Today is a huge challenge for me. I have to behave myself with incredible self control. Today my adorable special pup who is now 16 months old is going to live with her auntie as her new forever home.
I love this pup beyond reason. It is because I love her so much that I am doing the best thing for her. This is a raw post.
My dreams now fix on my new granddaughter and making is such a salve.
My other granddaughters have on going projects with me making stuff together. Here is the quilt of the eldest so far, 9 months in the making together. We have chosen and stitched new (chosen by her fabrics), together with fabrics used in her mum’s quilt, new baby quilt and cousins quilt. Some I have done (sashing) the rest she has done. This is indeed a MEMORY CLOTH.
These small makings give me focus and occupation. The planning and joy of making.
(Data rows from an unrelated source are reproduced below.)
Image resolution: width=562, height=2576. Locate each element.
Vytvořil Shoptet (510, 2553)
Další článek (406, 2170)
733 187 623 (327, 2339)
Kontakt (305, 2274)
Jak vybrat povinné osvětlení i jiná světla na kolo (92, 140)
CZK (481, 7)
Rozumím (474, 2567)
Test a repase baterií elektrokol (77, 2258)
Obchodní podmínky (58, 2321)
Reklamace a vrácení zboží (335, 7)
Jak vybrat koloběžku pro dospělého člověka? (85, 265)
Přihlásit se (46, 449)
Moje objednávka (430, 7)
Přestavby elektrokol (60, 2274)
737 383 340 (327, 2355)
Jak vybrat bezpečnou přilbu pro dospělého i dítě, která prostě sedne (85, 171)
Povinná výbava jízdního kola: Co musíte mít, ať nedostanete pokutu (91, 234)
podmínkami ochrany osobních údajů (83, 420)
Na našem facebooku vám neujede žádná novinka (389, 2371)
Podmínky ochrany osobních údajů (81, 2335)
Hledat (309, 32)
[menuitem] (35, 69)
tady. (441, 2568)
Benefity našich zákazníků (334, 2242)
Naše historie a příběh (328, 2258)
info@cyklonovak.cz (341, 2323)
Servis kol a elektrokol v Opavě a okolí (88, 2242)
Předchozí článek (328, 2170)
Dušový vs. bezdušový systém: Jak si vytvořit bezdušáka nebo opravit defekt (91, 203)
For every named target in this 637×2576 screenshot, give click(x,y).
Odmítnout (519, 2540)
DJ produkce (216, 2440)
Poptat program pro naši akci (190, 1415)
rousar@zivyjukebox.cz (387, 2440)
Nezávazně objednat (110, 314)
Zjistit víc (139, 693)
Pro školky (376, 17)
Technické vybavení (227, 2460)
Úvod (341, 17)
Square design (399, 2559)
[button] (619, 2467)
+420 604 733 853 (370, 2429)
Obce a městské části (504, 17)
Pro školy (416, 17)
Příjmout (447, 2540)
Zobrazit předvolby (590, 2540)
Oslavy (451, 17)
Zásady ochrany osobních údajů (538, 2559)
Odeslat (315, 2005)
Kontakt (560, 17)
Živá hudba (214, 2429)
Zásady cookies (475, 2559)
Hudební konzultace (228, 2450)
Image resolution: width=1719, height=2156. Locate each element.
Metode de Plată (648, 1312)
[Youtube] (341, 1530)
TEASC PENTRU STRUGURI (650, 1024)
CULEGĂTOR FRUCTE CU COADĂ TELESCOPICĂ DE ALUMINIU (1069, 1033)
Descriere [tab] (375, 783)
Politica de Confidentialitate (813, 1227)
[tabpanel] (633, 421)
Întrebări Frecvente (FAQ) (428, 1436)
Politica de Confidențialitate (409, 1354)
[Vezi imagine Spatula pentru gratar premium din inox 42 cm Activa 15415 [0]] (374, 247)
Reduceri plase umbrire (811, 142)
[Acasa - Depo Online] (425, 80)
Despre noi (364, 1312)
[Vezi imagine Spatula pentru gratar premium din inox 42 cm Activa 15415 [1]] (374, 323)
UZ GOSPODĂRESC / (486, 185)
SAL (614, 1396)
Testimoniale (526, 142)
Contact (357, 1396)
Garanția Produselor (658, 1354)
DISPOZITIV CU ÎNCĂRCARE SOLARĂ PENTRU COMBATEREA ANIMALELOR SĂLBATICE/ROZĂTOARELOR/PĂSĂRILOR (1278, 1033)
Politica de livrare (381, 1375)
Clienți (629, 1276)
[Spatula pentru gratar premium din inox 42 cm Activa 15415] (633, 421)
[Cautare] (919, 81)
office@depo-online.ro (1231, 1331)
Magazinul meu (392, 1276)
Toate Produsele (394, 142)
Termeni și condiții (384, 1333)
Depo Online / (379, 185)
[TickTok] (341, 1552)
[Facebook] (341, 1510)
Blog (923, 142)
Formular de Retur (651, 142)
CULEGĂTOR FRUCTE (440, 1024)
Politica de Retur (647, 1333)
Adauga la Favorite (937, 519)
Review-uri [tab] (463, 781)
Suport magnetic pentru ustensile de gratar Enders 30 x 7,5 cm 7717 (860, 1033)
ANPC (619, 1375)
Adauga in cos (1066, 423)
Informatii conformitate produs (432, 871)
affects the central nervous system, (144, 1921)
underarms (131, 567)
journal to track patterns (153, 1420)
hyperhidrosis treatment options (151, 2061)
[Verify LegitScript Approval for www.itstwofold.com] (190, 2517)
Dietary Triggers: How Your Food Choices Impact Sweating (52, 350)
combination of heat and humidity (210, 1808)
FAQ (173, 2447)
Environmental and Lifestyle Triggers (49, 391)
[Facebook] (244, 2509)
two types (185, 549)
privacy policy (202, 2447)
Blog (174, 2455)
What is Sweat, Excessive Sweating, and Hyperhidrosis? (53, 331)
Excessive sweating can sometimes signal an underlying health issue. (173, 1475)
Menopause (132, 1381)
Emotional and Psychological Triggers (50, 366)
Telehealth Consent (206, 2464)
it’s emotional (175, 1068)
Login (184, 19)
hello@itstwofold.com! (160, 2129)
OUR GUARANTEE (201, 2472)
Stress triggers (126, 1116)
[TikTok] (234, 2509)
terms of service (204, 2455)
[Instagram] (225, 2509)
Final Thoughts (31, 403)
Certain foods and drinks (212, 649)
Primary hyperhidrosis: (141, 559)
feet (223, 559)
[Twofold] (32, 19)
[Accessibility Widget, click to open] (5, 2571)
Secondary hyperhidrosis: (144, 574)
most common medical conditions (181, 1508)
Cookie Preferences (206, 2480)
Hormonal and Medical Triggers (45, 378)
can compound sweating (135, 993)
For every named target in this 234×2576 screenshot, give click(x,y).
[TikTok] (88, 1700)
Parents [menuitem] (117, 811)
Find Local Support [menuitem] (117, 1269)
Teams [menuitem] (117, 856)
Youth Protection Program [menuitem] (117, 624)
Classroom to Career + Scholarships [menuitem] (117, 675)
It keeps lead weight weariness at the door instead of allowing it to consume me. The biggest battle is in my head. This is more challenging when my physical expectations of myself can not be coerced into cooperating. But just one small project at a time. One or two fat quaters a month, a few rows of a shawl, a couple of pages of reading at one sitting. This and music. I listen to music while I make and it lifts me.
Setting new goals, learning new skills, polishing skills, these things all help to bring focus and a sense of achievement to any week. I simply refuse to open the door to ‘whats the point’ syndrome. If it comes to it, what is the point in anything? Because we care and learn to love and this is what is important.